Given entries Start Marker

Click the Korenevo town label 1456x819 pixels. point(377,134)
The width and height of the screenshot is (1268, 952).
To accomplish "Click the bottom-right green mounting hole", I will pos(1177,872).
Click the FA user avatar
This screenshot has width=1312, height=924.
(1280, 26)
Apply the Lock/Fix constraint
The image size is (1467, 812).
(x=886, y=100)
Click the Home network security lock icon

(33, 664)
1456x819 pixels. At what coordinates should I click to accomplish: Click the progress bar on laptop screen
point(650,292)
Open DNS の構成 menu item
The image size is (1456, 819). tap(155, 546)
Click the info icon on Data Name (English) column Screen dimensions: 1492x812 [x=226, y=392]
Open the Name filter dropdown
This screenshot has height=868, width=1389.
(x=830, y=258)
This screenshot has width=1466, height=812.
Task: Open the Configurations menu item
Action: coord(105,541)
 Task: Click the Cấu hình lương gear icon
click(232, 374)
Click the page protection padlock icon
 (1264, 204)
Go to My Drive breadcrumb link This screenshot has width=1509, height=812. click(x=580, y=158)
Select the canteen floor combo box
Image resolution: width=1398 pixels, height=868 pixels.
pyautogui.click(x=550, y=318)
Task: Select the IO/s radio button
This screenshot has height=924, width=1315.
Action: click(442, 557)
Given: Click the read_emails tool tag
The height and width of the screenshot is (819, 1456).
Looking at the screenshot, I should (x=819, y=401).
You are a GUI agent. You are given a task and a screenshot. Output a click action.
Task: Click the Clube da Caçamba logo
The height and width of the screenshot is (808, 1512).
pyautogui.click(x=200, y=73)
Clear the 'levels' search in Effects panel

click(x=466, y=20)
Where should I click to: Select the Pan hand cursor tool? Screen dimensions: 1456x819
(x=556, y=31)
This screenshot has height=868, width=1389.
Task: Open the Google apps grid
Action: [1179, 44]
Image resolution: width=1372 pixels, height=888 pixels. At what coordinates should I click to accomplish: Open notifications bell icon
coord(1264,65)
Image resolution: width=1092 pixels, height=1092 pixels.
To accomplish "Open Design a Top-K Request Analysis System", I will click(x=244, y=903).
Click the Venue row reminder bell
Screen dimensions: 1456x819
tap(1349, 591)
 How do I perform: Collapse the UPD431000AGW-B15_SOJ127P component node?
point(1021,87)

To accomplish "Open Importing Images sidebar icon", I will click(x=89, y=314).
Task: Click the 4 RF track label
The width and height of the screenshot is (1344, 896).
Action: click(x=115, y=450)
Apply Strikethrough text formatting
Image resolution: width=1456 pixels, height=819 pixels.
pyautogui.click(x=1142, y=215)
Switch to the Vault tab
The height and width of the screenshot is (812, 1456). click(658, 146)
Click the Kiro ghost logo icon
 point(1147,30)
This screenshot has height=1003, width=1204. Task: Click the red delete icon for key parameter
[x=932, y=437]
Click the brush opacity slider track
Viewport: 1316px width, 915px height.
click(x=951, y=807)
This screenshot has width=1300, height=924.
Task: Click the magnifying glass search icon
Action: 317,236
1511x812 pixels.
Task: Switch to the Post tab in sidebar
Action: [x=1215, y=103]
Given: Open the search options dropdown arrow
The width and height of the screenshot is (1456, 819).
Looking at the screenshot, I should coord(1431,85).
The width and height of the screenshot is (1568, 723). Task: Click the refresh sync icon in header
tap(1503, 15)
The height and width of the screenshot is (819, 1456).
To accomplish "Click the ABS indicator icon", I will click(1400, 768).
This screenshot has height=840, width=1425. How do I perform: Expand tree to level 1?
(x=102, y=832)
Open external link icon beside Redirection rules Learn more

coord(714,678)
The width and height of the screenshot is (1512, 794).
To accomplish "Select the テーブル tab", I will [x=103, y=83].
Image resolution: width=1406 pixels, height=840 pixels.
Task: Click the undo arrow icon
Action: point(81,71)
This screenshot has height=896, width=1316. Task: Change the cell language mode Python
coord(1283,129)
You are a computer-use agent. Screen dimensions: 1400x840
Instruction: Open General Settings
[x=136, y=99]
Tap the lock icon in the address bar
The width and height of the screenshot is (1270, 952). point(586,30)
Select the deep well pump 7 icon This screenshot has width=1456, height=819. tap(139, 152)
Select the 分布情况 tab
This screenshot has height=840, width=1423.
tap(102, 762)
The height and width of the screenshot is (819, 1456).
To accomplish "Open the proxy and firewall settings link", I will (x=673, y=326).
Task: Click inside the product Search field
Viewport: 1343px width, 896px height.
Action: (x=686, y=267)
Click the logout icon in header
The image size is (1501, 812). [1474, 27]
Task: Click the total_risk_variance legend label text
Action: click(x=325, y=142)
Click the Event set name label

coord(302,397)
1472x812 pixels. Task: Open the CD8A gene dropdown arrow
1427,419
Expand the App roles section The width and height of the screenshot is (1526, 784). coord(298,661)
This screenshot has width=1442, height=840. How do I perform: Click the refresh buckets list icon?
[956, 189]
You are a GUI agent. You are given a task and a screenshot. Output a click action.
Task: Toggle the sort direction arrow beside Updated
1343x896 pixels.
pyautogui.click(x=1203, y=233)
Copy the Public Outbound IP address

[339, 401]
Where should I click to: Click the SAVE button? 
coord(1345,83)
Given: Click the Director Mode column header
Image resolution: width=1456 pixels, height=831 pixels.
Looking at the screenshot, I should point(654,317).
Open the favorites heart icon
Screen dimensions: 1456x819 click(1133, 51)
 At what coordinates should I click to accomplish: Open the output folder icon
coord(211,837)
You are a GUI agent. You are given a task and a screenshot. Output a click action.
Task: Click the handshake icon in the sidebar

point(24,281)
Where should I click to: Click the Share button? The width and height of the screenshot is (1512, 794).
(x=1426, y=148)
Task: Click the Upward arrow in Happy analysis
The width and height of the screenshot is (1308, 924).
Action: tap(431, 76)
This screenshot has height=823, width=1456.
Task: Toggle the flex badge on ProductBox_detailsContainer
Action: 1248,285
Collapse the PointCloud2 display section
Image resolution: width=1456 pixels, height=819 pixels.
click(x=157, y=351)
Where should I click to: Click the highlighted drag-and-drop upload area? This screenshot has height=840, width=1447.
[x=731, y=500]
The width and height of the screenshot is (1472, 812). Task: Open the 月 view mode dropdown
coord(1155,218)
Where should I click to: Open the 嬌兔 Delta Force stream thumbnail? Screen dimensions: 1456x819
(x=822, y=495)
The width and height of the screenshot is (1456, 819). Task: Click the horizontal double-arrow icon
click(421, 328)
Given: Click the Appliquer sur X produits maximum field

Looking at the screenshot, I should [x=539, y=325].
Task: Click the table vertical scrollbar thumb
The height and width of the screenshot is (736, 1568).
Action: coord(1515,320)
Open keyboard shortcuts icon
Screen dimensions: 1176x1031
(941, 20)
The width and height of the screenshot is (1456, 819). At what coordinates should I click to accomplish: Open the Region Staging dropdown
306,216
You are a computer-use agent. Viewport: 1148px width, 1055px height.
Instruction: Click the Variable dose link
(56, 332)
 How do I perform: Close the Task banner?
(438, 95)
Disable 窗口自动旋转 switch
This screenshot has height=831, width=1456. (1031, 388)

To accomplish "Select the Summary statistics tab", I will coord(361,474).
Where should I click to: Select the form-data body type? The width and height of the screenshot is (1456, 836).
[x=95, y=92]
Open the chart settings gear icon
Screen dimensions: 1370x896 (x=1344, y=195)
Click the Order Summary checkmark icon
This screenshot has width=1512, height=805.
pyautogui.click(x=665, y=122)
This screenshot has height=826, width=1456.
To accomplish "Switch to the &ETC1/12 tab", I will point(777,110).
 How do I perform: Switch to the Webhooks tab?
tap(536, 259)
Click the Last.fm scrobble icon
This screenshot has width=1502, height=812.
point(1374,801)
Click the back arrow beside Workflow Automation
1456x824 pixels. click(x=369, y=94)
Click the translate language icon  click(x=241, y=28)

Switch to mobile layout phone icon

Given entries End Marker

▶ _How to complete this task_
Please tally the lines in the data above containing the string "Apply", and give the number alone.

▶ _Result_
2